Thanks to the IJN, the Japanese ended up heavily committed in Papua / New Guinea and Guadalcanal, from the latter of which they were duly ejected by the start of 1943 after suffering significant IJA and IJN losses and from the former of which they were heavily repelled in Papua by the start of 1943 where they also suffered significant losses on land and sea in related operations. Japan reinforced the Papuan failure from then on with increasing numbers of troops and the associated logistical burdens poured into Papua / New Guinea until logistics became inadequate or largely failed and the sometimes starving Japanese were in places reduced to subsistence farming to eke out an existence in New Guinea and other parts of the SWPA as MacArthur’s advance gained pace in late 1943 into 1944.

If the IJN had been less infected with the victory disease and had taken more note of the IJA’s cautions that an invasion of Australia couldn’t be supported by the necessary number of troops and, more importantly, scarce troop and merchant shipping, Japan’s advance would have stopped in the NEI.

Result: No Japanese forces in New Guinea or further east.
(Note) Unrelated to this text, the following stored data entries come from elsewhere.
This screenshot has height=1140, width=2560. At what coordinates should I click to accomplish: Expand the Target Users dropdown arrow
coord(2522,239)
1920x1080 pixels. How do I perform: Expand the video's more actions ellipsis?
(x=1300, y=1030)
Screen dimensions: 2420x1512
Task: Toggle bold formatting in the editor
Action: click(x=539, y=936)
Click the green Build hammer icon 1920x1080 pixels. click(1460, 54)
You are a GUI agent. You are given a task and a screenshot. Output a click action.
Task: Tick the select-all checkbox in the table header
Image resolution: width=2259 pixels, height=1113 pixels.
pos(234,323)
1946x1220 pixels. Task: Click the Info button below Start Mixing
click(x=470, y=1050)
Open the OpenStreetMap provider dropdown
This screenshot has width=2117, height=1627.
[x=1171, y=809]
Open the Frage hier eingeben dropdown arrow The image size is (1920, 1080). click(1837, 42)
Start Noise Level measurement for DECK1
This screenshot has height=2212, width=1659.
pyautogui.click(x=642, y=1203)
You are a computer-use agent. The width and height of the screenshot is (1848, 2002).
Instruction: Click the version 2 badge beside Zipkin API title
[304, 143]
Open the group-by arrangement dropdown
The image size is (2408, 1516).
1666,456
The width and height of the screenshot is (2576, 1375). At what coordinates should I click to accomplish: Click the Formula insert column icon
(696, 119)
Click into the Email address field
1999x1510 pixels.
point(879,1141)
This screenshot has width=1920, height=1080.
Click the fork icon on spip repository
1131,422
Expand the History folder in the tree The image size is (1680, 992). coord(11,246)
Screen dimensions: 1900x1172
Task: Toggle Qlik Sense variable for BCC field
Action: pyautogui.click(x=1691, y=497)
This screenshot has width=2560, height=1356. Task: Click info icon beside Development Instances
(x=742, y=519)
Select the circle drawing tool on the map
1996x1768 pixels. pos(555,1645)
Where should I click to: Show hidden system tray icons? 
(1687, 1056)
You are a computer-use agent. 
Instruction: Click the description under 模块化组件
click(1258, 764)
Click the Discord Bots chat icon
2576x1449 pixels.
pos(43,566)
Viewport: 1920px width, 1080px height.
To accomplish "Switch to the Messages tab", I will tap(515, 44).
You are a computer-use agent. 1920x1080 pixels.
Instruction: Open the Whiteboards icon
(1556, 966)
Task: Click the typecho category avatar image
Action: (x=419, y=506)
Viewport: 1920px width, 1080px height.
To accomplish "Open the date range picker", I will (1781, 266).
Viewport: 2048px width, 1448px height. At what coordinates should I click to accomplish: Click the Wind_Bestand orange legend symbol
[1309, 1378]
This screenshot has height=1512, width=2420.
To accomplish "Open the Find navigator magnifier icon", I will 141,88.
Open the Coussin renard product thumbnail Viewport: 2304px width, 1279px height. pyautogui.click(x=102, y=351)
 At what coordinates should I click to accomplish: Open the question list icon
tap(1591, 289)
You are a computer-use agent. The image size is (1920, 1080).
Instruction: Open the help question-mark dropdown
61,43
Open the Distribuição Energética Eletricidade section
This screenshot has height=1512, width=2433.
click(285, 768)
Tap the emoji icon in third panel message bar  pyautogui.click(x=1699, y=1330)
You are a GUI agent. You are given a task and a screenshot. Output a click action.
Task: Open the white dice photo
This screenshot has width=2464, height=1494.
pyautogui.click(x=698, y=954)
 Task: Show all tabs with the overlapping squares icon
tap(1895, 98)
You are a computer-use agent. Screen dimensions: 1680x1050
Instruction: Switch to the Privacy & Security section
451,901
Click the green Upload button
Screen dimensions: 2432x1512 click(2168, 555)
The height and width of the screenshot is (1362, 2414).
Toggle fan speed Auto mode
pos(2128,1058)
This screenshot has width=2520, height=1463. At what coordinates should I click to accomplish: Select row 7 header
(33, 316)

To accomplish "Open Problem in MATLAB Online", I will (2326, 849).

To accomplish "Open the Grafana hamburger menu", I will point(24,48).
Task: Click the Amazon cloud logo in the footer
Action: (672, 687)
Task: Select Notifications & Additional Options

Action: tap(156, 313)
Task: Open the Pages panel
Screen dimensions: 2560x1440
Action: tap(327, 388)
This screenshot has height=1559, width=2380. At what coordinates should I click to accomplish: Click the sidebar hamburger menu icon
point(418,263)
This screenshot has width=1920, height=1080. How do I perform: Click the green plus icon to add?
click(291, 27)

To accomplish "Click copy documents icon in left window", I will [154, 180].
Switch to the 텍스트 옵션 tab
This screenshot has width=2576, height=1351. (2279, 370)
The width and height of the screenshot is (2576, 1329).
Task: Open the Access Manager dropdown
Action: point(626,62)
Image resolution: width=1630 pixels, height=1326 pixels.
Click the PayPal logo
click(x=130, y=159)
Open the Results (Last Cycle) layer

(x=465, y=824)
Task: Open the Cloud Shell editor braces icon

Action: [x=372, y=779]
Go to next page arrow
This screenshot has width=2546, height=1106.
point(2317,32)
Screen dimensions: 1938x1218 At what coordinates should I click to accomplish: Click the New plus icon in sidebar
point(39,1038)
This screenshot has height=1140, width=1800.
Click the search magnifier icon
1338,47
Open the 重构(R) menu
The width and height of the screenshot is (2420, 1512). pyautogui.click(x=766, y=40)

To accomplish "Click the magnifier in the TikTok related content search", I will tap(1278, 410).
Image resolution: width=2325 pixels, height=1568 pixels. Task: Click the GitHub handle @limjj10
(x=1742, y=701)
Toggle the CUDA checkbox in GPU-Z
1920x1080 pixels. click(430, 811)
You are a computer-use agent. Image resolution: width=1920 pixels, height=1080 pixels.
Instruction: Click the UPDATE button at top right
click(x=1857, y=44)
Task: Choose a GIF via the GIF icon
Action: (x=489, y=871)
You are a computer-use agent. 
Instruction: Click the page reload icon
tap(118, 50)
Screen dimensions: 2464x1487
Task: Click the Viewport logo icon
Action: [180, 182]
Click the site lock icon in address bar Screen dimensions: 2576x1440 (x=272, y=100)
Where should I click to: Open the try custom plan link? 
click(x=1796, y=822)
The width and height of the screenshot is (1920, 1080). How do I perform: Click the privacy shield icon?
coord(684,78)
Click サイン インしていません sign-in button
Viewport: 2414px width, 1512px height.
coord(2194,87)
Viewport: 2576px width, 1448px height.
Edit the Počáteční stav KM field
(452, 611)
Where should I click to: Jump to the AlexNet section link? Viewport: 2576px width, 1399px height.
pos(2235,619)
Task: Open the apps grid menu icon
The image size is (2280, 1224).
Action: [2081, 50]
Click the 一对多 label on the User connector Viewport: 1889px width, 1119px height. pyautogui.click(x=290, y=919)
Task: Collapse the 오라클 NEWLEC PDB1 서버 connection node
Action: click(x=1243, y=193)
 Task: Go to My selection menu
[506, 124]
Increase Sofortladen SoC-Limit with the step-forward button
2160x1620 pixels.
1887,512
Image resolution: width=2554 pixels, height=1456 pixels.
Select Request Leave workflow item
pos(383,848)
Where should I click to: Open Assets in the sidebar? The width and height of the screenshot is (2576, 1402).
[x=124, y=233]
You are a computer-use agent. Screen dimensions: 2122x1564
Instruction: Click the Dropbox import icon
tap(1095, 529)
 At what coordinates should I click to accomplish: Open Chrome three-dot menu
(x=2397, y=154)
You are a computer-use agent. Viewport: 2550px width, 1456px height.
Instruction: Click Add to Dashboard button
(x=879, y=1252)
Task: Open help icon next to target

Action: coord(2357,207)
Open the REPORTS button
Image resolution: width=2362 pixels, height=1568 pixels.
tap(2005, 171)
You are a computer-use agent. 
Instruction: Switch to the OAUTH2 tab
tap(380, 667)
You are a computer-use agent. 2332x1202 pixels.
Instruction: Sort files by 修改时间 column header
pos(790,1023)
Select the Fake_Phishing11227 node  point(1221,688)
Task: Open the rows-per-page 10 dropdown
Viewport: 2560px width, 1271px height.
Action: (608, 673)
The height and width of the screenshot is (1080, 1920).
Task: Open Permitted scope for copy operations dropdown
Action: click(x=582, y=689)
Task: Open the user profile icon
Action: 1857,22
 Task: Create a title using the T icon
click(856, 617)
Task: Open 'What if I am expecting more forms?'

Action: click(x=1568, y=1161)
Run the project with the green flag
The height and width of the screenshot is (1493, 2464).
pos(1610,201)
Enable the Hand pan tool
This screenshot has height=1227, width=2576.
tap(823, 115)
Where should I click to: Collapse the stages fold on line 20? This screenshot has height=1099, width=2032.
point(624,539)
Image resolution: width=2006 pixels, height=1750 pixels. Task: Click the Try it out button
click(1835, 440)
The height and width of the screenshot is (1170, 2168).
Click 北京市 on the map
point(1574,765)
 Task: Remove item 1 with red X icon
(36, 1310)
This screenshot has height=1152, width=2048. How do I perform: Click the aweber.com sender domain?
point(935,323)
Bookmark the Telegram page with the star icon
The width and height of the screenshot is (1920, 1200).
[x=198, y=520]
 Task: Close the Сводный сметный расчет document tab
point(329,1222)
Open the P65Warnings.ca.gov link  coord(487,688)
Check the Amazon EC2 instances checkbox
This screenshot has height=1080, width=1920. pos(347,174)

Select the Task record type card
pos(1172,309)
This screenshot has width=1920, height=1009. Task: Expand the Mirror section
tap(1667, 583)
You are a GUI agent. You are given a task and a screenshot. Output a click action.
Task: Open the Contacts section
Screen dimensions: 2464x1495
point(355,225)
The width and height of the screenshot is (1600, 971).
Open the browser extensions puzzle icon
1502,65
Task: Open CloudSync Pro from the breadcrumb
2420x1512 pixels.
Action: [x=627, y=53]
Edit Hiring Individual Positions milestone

IJN base at Truk still threatens central Pacific movements by Allies while the Japanese Mandated Territories provide bases to protect the southern part of the oil route from the NEI northwards. IJA, IJN, and merchant shipping committed to and lost in operations east of NEI from the Battle of the Coral Sea in May 1942 onwards, including Guadalcanal, Kokoda, Milne Bay, Gona, Buna, and Sanananda and more substantial commitments subsequently would have been conserved and consolidated for defence of the NEI and its oil. Japan has everything it wanted in its primary aim in the war, and is well positioned to defend it. MacArthur is presented with a very different problem in launching seaborne landings against well defended sites in the NEI over much longer distances than applied in land based advances in 1942-43 in Papua / New Guinea and without air support based in Australia and countless other problems of distance from his base using equipment he does not have for landings he cannot make with any hope of success.

The division of Japanese forces and resources between the SWPA and Central Pacific was not authored by the Allied strategy but was a consequence of Japan overreaching itself in the first six months of the war.

Which was just another aspect of an over-confident Japan biting off more than it could chew against an enemy that some of its better minds knew was capable of biting back a lot, lot harder.